### What is being asked
Repeat the lines of the records without changes, from the line that contains "Where should I click to: Edit" to the line that contains "click(x=11, y=9)", including both of those lines.

(Data for locating visible targets)
::::::::

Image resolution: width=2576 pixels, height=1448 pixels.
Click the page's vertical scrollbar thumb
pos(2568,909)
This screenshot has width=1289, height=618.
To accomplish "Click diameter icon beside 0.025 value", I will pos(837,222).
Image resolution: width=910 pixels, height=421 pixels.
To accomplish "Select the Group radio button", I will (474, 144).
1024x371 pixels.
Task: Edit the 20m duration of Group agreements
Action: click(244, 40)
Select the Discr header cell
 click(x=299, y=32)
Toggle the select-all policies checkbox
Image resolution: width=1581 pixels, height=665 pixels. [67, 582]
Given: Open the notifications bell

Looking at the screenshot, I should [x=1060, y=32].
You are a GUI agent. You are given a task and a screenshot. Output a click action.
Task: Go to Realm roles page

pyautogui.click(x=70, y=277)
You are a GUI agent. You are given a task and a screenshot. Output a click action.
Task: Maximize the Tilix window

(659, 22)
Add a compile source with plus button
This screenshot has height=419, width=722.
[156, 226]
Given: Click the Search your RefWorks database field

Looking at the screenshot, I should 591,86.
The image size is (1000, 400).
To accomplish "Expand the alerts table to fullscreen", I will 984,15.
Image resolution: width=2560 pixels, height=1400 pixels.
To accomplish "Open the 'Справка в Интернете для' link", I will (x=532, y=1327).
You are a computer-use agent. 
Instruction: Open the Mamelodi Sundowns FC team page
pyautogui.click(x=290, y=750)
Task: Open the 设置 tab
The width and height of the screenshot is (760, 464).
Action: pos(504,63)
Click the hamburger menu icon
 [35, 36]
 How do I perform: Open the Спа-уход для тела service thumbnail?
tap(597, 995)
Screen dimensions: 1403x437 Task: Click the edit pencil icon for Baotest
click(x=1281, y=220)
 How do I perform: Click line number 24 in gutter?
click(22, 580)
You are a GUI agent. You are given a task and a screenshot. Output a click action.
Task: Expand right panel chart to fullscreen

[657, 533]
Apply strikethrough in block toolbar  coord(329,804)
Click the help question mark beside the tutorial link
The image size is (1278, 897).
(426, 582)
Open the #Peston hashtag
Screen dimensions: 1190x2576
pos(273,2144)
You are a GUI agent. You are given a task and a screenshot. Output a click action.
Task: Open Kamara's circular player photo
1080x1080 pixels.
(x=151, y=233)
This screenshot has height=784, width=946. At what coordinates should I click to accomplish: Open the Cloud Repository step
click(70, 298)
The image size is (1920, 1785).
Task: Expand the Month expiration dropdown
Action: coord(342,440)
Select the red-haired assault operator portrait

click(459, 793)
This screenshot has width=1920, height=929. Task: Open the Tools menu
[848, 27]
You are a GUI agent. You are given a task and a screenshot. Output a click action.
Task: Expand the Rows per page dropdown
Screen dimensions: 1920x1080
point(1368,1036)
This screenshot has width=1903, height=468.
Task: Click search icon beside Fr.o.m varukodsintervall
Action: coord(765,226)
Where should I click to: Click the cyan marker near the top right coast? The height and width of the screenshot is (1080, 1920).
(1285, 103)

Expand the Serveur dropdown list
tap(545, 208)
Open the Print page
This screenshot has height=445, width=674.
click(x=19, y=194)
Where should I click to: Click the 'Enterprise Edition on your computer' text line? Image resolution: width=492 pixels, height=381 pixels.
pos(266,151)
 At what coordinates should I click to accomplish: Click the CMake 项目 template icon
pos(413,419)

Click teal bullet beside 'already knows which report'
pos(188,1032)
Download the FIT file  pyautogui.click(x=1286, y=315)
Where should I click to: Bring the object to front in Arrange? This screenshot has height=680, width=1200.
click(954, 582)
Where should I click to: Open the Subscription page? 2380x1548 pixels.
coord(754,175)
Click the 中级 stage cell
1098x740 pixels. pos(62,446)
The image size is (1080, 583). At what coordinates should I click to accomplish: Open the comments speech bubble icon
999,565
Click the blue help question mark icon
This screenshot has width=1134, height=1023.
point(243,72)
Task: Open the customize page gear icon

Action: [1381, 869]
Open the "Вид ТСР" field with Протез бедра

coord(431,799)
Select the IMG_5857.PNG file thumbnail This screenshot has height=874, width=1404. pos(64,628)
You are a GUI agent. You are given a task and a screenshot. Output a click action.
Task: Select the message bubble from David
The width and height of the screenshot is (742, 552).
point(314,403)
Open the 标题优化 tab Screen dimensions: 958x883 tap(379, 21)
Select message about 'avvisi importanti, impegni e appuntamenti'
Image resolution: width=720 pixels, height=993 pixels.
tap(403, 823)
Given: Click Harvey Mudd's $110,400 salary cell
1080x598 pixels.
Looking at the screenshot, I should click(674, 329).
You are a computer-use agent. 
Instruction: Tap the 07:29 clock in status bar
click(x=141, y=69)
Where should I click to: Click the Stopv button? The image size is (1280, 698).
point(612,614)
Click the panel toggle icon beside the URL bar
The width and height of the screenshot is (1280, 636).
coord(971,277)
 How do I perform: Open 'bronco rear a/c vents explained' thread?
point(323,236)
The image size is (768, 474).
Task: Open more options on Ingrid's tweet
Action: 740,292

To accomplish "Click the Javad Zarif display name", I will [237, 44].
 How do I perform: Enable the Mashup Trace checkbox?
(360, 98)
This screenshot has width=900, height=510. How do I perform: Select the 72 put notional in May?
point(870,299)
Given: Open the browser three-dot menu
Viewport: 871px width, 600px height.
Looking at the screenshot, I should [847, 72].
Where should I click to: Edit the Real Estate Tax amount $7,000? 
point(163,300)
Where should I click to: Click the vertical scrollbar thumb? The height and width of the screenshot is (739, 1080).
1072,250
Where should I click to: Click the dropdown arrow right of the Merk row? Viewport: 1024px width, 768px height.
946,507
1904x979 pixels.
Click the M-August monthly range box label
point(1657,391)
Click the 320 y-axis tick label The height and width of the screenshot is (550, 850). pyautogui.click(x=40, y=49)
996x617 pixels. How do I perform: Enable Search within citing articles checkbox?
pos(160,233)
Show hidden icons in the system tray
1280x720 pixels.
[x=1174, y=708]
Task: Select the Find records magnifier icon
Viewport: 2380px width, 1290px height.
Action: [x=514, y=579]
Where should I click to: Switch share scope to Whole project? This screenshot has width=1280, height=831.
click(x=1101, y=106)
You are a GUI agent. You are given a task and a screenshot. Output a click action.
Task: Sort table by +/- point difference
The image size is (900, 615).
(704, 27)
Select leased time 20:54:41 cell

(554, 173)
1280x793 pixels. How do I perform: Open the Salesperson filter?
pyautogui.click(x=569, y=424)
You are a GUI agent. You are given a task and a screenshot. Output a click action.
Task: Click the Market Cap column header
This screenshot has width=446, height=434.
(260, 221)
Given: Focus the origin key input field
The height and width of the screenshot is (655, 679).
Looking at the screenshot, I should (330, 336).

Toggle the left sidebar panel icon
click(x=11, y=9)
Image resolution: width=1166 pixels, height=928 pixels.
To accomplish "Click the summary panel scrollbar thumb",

::::::::

### Solution to this task
Where should I click to: Edit the Real Estate Tax amount $7,000? 
point(163,300)
Where should I click to: Click the vertical scrollbar thumb? The height and width of the screenshot is (739, 1080).
1072,250
Where should I click to: Click the dropdown arrow right of the Merk row? Viewport: 1024px width, 768px height.
946,507
1904x979 pixels.
Click the M-August monthly range box label
point(1657,391)
Click the 320 y-axis tick label The height and width of the screenshot is (550, 850). pyautogui.click(x=40, y=49)
996x617 pixels. How do I perform: Enable Search within citing articles checkbox?
pos(160,233)
Show hidden icons in the system tray
1280x720 pixels.
[x=1174, y=708]
Task: Select the Find records magnifier icon
Viewport: 2380px width, 1290px height.
Action: [x=514, y=579]
Where should I click to: Switch share scope to Whole project? This screenshot has width=1280, height=831.
click(x=1101, y=106)
You are a GUI agent. You are given a task and a screenshot. Output a click action.
Task: Sort table by +/- point difference
The image size is (900, 615).
(704, 27)
Select leased time 20:54:41 cell

(554, 173)
1280x793 pixels. How do I perform: Open the Salesperson filter?
pyautogui.click(x=569, y=424)
You are a GUI agent. You are given a task and a screenshot. Output a click action.
Task: Click the Market Cap column header
This screenshot has width=446, height=434.
(260, 221)
Given: Focus the origin key input field
The height and width of the screenshot is (655, 679).
Looking at the screenshot, I should (330, 336).

Toggle the left sidebar panel icon
click(x=11, y=9)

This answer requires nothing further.